Game 7, as usual, started out sloppy. But it was a close, contested game where neither team got much of the control. Green shot poorly, going 1-for-12 and showing off his limited ballhandling while James and Wade put on a shooting clinic as they hit jumpers from all over the court. James would end the night with five three-pointers and 37 points.
However, the key point in the game came with about 50 seconds left. Duncan had Shane Battier defending him and with his size advantage, got off a clean right-handed hook in the middle of the lane. The shot bounced off the back iron, reminding me too much of the Patrick Ewing shot in the 1995 Playoffs. James would go on to hit a jump shot to extend the lead to four before Ginobili turned the ball over, sealing a championship for the Heat.
James has now won his second championship, and the dreams set by the Miami “Big 3” remain in tact. They should be the favorite in 2014. James seemed candid and open in his postgame interview, showing that winning the second championship probably took even more of a burden off his shoulders. He’s smart enough to realize exactly what’s happening in this moment.
On the other side of the coin, we await word of whether Ginobili calls it quits. Reporters even questioned whether Popovich and Duncan would retire before Duncan pointed to his contract and Popovich pointed to how overrated vacations are.

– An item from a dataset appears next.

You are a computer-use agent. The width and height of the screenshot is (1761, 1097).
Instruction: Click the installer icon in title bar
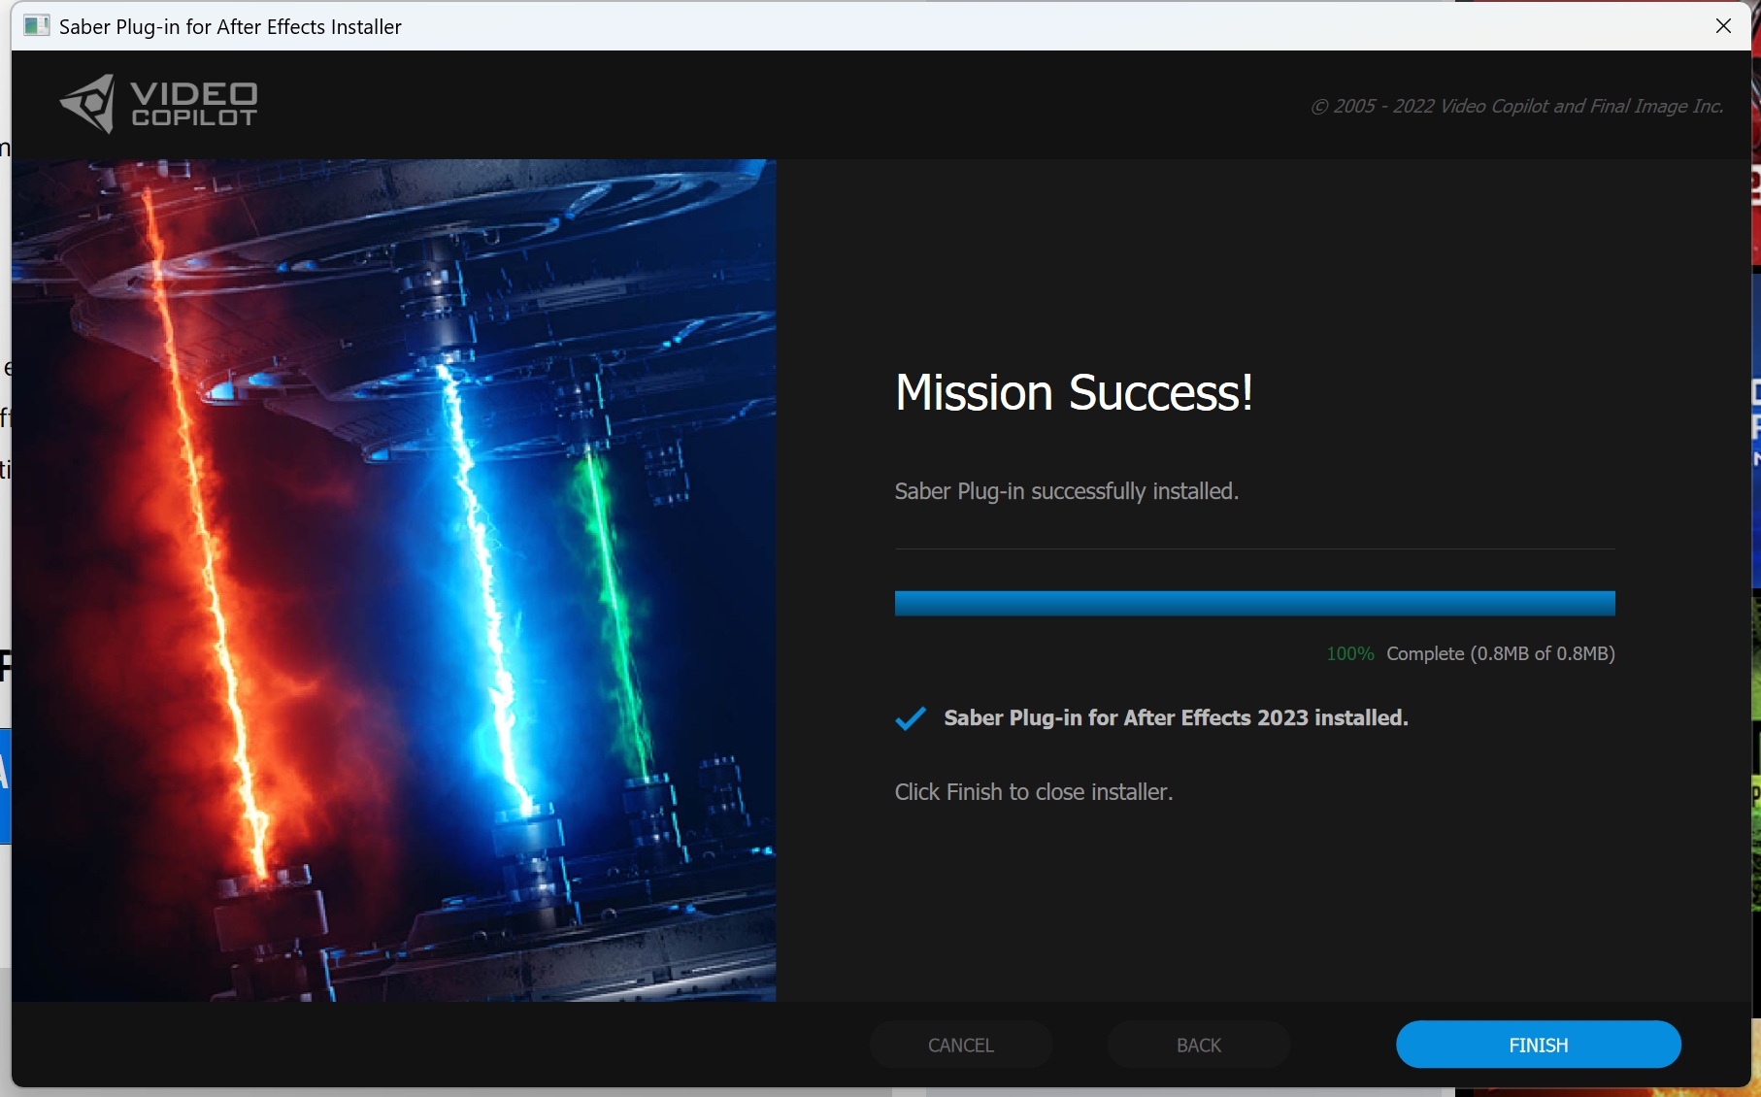36,26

This was Duncan’s chance to capture three titles in three different decades. That’ll have to wait. Even if we lose one “Big Three,” even if Duncan or Ginobili retires, it’ll be important to remember how boring the Spurs really are, right? They’re so boring they were involved in one of the best Finals series ever, a team built on individual willingness to work within a system. Yeah, they were anything but boring, pushing the Heat to the brink in a super entertaining NBA Finals. In realizing Miami’s greatness, it’s also important to remember the Spurs. In the end, San Antonio was so good they made it all the sweeter for Chris Bosh and the rest of Miami when the final buzzer sounded.